Ari Ne’eman, Ta-Nehisi Coates, Hortense Spillers, and Elizabeth Povinelli
From the Series: What Are You Reading? Responses to the Election and Inauguration
From the Series: What Are You Reading? Responses to the Election and Inauguration
The question of what to read in response to the shit storm of the election been surfacing in many ways. As the ill-fated election night wore on, I found myself reading and rereading #cripthevote tweets, scrolling back and forth between the staunch get-out-the-vote spirit of that afternoon and the increasing desperation of the evening, like toggling through a time machine that separated the moment before from the oblivion. I was reading FiveThirtyEight.com, with increasingly frantic refresh button clicks, first as comedy, then tragedy, then farce.
In the days after the election, there was the question of what not to read. Many friends and colleagues swore off social media, or mainstream media, or all media other than the analgesic offerings of Netflix and Amazon (steer clear, I was told, of The Man in the High Castle: too close for comfort). I found myself trying to squeeze out more time to read and listen to my (too) few usual news sources, cringing at the sight and sound of his name, lusting after information and insight to reorient myself after realizing I had indulged too much in the unforgivable intellectual and ethical error of letting the unthinkable remain too unthought. I read Jacobin and Colorlines and Feministing and the New Yorker’s “Aftermath” collection, which arrived just in time for my airport hours on the way to the annual meeting of the American Anthropological Association. I listened to Rachel Zuker’s prescient lecture on the poetics of wrongness, sent to me by a colleague in Rice's English department.
Now, days after the inauguration, I find myself mostly reading the emails that are flying as many of us in universities and colleges organize intellectual modes of collective endurance and resistance (including this forum). I would not go so far as to call this hopeful, but I would say that it seems to be something, rather than nothing, and I am grateful for that.
Yet as I continue to think about how to think and how to teach in this moment, I find myself focusing sometimes on the need for what feels like good information (in both the factish and ethical senses); sometimes on the need to refute the forms of liberal hope and optimism that helped get us here; and sometimes on the need to enact decolonial pedagogies and intellectual praxis.
One body of good information that I’ve been focusing on is about the effect of the proposed repeal of the Affordable Care Act and the transformation of Medicaid into block grants for people with disabilities. If you read (and teach) one thing about this topic, it should be Ari Ne’eman’s piece “I’m A Disabled American. Trump’s Policies Will Be a Disaster for People Like Me” (2016), written the day after the election. For the need to refute liberal hope and optimism and to decolonize pedagogies and practice, a few texts come to mind. Ta Nehisi-Coates’s Between The World and Me (2015) is eminently teachable. Not just a book about race, it offers a profound analytics of embodiment (which, of course, cannot not be about race), and it derives much of its power from a general refusal to tie the struggles of Black embodiment to the politically and historically neutralizing postracialist fantasy of liberal political optimism.

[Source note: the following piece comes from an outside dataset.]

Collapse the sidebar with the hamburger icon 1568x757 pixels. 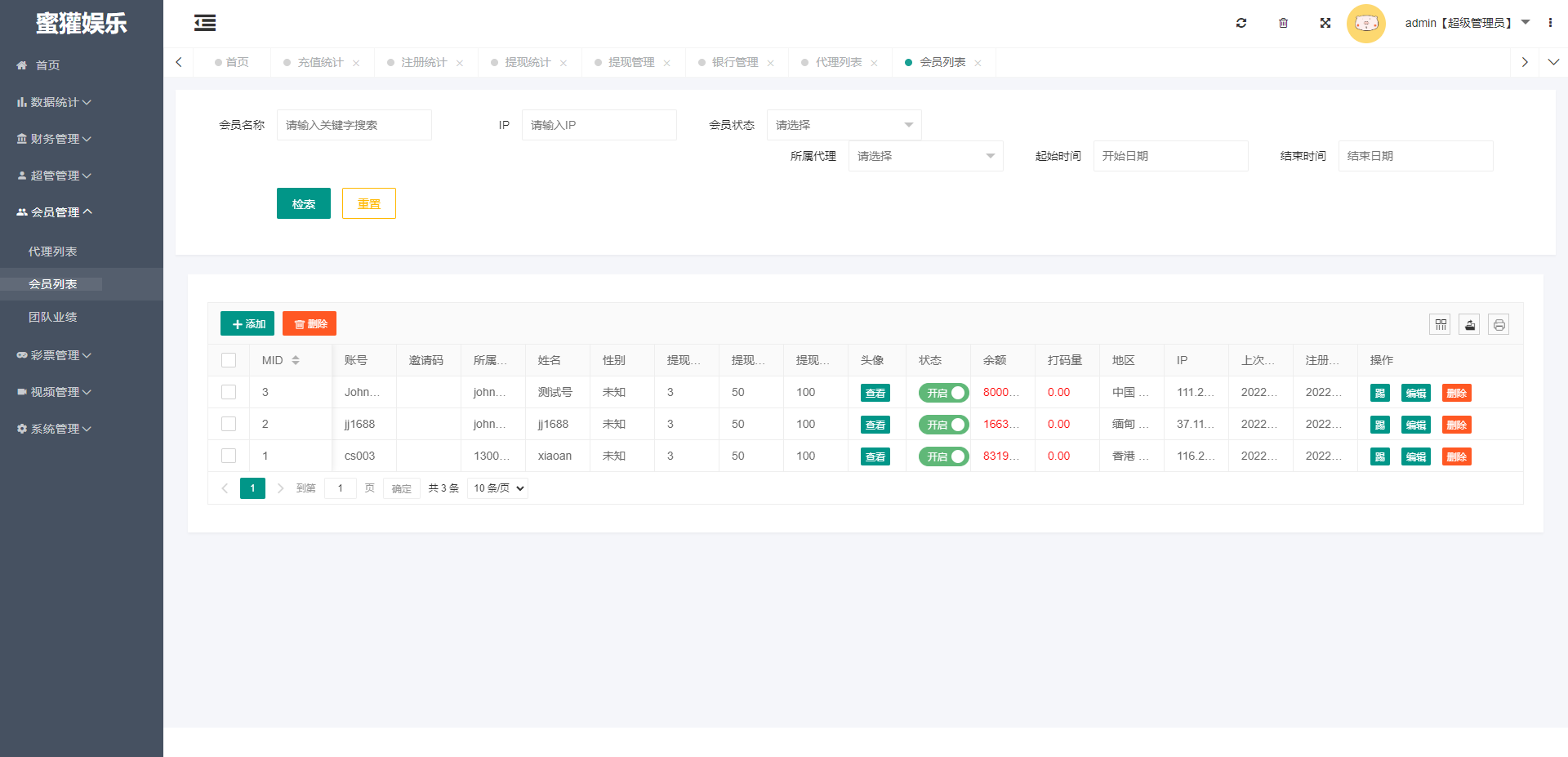click(204, 23)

Hortense Spillers’s “Mama’s Baby, Papa’s Maybe: An American Grammar” (1987) is a key text of critical black, black feminist, and African American studies. The distinction Spillers makes between body and flesh (“before the ‘body,’ there is the ‘flesh,’ that zero degree of social conceptualization that does not escape concealment under the brush of discourse, or the reflexes of iconography”) predates Gender Trouble by three years (in later editions, Judith Butler footnotes Spillers’s work as “extremely helpful” to her post–Gender Troublethinking) and anticipates Elizabeth Povinelli’s distinction between corporeality and carnality by two decades. That it has not been canonized within broader critical literatures on gender, political violence, or the historical, cultural, and semiotic overdeterminations of the body should embarrass and outrage those of us who work on questions of personhood and the body and don’t know or teach her work (Spillers’s name was never even mentioned in my graduate training, never mind appearing on a syllabus). Never has there been a more urgent moment to read and teach this text.
Finally, I am still digesting Elizabeth Povinelli’s latest book Geontologies: A Requiem for Late Liberalism (2016), but, as usual, her refusal of redemptive logics that transform the mess of the present into the promise of the future is a welcome departure in a discipline that can be too easily seduced by desire to see seeds of change in places where the future has no part. This is an essential analytical infrastructure for a moment in which none of us can responsibly continue with the privileged and indulgent fantasy that hope and change will get us out of this mess. Povinelli’s work, in Geontologies, to displace the culture concept and think though Indigenous analytics also offers a new model for decolonizing the anthropological episteme in ways that, she argues, conversations about ontology (nor older experiments with voice and text) can never do.